REQUEST: Copy every one of the rows below word for word.

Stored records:

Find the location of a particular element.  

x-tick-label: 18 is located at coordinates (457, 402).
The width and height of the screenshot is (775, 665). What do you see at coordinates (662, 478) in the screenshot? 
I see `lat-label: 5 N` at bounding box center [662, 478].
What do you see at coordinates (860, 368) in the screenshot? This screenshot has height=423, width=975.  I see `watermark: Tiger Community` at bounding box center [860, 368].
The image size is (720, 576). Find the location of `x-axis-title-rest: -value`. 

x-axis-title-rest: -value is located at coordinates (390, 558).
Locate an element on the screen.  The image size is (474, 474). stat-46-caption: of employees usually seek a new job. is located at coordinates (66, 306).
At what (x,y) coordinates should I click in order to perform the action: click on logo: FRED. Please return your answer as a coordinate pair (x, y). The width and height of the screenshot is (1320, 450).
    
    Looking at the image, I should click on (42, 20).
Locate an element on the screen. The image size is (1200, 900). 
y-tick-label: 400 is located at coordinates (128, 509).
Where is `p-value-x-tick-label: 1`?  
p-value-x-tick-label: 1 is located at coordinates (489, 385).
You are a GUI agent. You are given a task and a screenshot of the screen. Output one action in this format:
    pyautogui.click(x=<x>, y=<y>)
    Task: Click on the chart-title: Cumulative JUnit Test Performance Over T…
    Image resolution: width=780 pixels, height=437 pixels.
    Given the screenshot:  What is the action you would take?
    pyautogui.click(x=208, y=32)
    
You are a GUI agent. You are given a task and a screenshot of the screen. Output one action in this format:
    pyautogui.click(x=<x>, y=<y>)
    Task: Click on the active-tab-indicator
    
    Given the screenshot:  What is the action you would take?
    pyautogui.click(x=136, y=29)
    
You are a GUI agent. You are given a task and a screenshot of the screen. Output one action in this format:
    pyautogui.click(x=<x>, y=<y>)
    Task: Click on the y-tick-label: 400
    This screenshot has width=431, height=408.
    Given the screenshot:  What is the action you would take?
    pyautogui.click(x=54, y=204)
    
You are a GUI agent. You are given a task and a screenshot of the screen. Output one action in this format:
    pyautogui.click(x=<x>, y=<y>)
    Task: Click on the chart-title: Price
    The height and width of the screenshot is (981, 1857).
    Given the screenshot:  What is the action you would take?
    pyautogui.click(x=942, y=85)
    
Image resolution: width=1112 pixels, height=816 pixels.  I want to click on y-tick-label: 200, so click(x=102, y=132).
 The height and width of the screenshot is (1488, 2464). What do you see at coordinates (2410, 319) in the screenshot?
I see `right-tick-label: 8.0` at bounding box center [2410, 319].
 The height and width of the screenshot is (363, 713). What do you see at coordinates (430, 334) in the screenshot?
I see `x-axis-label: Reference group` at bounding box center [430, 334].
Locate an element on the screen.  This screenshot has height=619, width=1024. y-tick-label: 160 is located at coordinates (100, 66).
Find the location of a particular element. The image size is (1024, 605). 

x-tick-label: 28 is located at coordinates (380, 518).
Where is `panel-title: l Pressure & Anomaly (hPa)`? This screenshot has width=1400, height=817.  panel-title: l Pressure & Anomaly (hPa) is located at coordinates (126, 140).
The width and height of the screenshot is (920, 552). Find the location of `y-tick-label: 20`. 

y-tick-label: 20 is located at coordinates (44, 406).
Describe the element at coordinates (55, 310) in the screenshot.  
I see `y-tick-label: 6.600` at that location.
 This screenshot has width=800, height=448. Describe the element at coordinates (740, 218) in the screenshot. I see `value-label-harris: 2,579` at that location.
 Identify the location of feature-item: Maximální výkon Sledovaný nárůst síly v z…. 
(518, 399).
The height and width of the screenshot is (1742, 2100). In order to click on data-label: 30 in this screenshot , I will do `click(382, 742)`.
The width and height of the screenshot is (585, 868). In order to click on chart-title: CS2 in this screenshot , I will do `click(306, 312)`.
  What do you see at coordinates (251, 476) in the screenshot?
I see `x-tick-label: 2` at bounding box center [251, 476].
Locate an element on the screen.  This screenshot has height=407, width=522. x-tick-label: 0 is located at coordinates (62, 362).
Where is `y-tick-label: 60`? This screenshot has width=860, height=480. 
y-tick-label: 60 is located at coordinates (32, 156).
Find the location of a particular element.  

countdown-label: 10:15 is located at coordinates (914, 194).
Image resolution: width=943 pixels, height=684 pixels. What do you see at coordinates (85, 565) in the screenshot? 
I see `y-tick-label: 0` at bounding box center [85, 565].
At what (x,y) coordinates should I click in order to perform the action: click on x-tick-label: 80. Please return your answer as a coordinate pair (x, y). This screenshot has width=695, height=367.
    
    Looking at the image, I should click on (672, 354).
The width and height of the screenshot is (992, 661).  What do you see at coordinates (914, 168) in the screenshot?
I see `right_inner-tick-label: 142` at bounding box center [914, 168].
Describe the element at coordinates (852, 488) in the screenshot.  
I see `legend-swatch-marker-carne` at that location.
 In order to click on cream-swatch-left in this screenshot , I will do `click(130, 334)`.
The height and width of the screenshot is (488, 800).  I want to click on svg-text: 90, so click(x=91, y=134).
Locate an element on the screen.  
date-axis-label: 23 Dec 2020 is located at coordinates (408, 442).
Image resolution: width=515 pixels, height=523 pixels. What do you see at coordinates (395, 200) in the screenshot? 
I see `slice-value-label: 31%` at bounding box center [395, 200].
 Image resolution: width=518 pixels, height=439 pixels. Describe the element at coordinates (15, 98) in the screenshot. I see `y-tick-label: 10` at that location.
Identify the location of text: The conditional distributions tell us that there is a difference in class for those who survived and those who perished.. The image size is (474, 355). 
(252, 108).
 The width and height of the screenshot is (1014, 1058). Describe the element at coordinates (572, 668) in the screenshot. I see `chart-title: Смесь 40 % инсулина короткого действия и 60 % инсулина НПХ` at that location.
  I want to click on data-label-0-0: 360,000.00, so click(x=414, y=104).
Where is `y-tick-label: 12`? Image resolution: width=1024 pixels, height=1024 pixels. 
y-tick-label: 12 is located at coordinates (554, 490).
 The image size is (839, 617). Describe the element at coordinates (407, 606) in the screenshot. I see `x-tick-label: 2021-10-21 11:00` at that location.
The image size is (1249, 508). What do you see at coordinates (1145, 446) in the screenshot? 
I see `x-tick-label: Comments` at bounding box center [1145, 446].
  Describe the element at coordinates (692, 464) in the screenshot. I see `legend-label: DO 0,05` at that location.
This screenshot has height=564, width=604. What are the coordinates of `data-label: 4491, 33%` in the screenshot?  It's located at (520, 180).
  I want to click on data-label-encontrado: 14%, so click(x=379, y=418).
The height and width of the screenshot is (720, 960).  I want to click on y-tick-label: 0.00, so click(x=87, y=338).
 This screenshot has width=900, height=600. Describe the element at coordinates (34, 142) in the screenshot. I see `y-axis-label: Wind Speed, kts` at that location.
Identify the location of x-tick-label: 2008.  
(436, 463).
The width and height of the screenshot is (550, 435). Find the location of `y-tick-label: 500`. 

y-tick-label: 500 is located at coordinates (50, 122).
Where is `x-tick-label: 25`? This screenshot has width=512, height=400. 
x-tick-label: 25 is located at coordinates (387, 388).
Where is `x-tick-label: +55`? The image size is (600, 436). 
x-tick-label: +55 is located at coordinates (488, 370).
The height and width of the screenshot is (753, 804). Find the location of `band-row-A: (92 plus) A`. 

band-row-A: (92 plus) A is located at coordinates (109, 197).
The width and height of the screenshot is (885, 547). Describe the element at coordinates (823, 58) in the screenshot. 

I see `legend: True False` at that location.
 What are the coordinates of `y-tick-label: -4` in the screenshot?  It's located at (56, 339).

RESULT FOR THIS TASK:
Find the location of a particular element.  

x-tick-label: 18 is located at coordinates (457, 402).
The width and height of the screenshot is (775, 665). What do you see at coordinates (662, 478) in the screenshot? 
I see `lat-label: 5 N` at bounding box center [662, 478].
What do you see at coordinates (860, 368) in the screenshot? This screenshot has height=423, width=975.  I see `watermark: Tiger Community` at bounding box center [860, 368].
The image size is (720, 576). Find the location of `x-axis-title-rest: -value`. 

x-axis-title-rest: -value is located at coordinates (390, 558).
Locate an element on the screen.  The image size is (474, 474). stat-46-caption: of employees usually seek a new job. is located at coordinates (66, 306).
At what (x,y) coordinates should I click in order to perform the action: click on logo: FRED. Please return your answer as a coordinate pair (x, y). The width and height of the screenshot is (1320, 450).
    
    Looking at the image, I should click on (42, 20).
Locate an element on the screen. The image size is (1200, 900). 
y-tick-label: 400 is located at coordinates (128, 509).
Where is `p-value-x-tick-label: 1`?  
p-value-x-tick-label: 1 is located at coordinates (489, 385).
You are a GUI agent. You are given a task and a screenshot of the screen. Output one action in this format:
    pyautogui.click(x=<x>, y=<y>)
    Task: Click on the chart-title: Cumulative JUnit Test Performance Over T…
    Image resolution: width=780 pixels, height=437 pixels.
    Given the screenshot:  What is the action you would take?
    pyautogui.click(x=208, y=32)
    
You are a GUI agent. You are given a task and a screenshot of the screen. Output one action in this format:
    pyautogui.click(x=<x>, y=<y>)
    Task: Click on the active-tab-indicator
    
    Given the screenshot:  What is the action you would take?
    pyautogui.click(x=136, y=29)
    
You are a GUI agent. You are given a task and a screenshot of the screen. Output one action in this format:
    pyautogui.click(x=<x>, y=<y>)
    Task: Click on the y-tick-label: 400
    This screenshot has width=431, height=408.
    Given the screenshot:  What is the action you would take?
    pyautogui.click(x=54, y=204)
    
You are a GUI agent. You are given a task and a screenshot of the screen. Output one action in this format:
    pyautogui.click(x=<x>, y=<y>)
    Task: Click on the chart-title: Price
    The height and width of the screenshot is (981, 1857).
    Given the screenshot:  What is the action you would take?
    pyautogui.click(x=942, y=85)
    
Image resolution: width=1112 pixels, height=816 pixels.  I want to click on y-tick-label: 200, so click(x=102, y=132).
 The height and width of the screenshot is (1488, 2464). What do you see at coordinates (2410, 319) in the screenshot?
I see `right-tick-label: 8.0` at bounding box center [2410, 319].
 The height and width of the screenshot is (363, 713). What do you see at coordinates (430, 334) in the screenshot?
I see `x-axis-label: Reference group` at bounding box center [430, 334].
Locate an element on the screen.  This screenshot has height=619, width=1024. y-tick-label: 160 is located at coordinates (100, 66).
Find the location of a particular element. The image size is (1024, 605). 

x-tick-label: 28 is located at coordinates (380, 518).
Where is `panel-title: l Pressure & Anomaly (hPa)`? This screenshot has width=1400, height=817.  panel-title: l Pressure & Anomaly (hPa) is located at coordinates (126, 140).
The width and height of the screenshot is (920, 552). Find the location of `y-tick-label: 20`. 

y-tick-label: 20 is located at coordinates (44, 406).
Describe the element at coordinates (55, 310) in the screenshot.  
I see `y-tick-label: 6.600` at that location.
 This screenshot has width=800, height=448. Describe the element at coordinates (740, 218) in the screenshot. I see `value-label-harris: 2,579` at that location.
 Identify the location of feature-item: Maximální výkon Sledovaný nárůst síly v z…. 
(518, 399).
The height and width of the screenshot is (1742, 2100). In order to click on data-label: 30 in this screenshot , I will do `click(382, 742)`.
The width and height of the screenshot is (585, 868). In order to click on chart-title: CS2 in this screenshot , I will do `click(306, 312)`.
  What do you see at coordinates (251, 476) in the screenshot?
I see `x-tick-label: 2` at bounding box center [251, 476].
Locate an element on the screen.  This screenshot has height=407, width=522. x-tick-label: 0 is located at coordinates (62, 362).
Where is `y-tick-label: 60`? This screenshot has width=860, height=480. 
y-tick-label: 60 is located at coordinates (32, 156).
Find the location of a particular element.  

countdown-label: 10:15 is located at coordinates (914, 194).
Image resolution: width=943 pixels, height=684 pixels. What do you see at coordinates (85, 565) in the screenshot? 
I see `y-tick-label: 0` at bounding box center [85, 565].
At what (x,y) coordinates should I click in order to perform the action: click on x-tick-label: 80. Please return your answer as a coordinate pair (x, y). This screenshot has width=695, height=367.
    
    Looking at the image, I should click on (672, 354).
The width and height of the screenshot is (992, 661).  What do you see at coordinates (914, 168) in the screenshot?
I see `right_inner-tick-label: 142` at bounding box center [914, 168].
Describe the element at coordinates (852, 488) in the screenshot.  
I see `legend-swatch-marker-carne` at that location.
 In order to click on cream-swatch-left in this screenshot , I will do `click(130, 334)`.
The height and width of the screenshot is (488, 800).  I want to click on svg-text: 90, so click(x=91, y=134).
Locate an element on the screen.  
date-axis-label: 23 Dec 2020 is located at coordinates (408, 442).
Image resolution: width=515 pixels, height=523 pixels. What do you see at coordinates (395, 200) in the screenshot? 
I see `slice-value-label: 31%` at bounding box center [395, 200].
 Image resolution: width=518 pixels, height=439 pixels. Describe the element at coordinates (15, 98) in the screenshot. I see `y-tick-label: 10` at that location.
Identify the location of text: The conditional distributions tell us that there is a difference in class for those who survived and those who perished.. The image size is (474, 355). 
(252, 108).
 The width and height of the screenshot is (1014, 1058). Describe the element at coordinates (572, 668) in the screenshot. I see `chart-title: Смесь 40 % инсулина короткого действия и 60 % инсулина НПХ` at that location.
  I want to click on data-label-0-0: 360,000.00, so click(x=414, y=104).
Where is `y-tick-label: 12`? Image resolution: width=1024 pixels, height=1024 pixels. 
y-tick-label: 12 is located at coordinates (554, 490).
 The image size is (839, 617). Describe the element at coordinates (407, 606) in the screenshot. I see `x-tick-label: 2021-10-21 11:00` at that location.
The image size is (1249, 508). What do you see at coordinates (1145, 446) in the screenshot? 
I see `x-tick-label: Comments` at bounding box center [1145, 446].
  Describe the element at coordinates (692, 464) in the screenshot. I see `legend-label: DO 0,05` at that location.
This screenshot has height=564, width=604. What are the coordinates of `data-label: 4491, 33%` in the screenshot?  It's located at (520, 180).
  I want to click on data-label-encontrado: 14%, so click(x=379, y=418).
The height and width of the screenshot is (720, 960).  I want to click on y-tick-label: 0.00, so click(x=87, y=338).
 This screenshot has width=900, height=600. Describe the element at coordinates (34, 142) in the screenshot. I see `y-axis-label: Wind Speed, kts` at that location.
Identify the location of x-tick-label: 2008.  
(436, 463).
The width and height of the screenshot is (550, 435). Find the location of `y-tick-label: 500`. 

y-tick-label: 500 is located at coordinates (50, 122).
Where is `x-tick-label: 25`? This screenshot has width=512, height=400. 
x-tick-label: 25 is located at coordinates (387, 388).
Where is `x-tick-label: +55`? The image size is (600, 436). 
x-tick-label: +55 is located at coordinates (488, 370).
The height and width of the screenshot is (753, 804). Find the location of `band-row-A: (92 plus) A`. 

band-row-A: (92 plus) A is located at coordinates (109, 197).
The width and height of the screenshot is (885, 547). Describe the element at coordinates (823, 58) in the screenshot. 

I see `legend: True False` at that location.
 What are the coordinates of `y-tick-label: -4` in the screenshot?  It's located at (56, 339).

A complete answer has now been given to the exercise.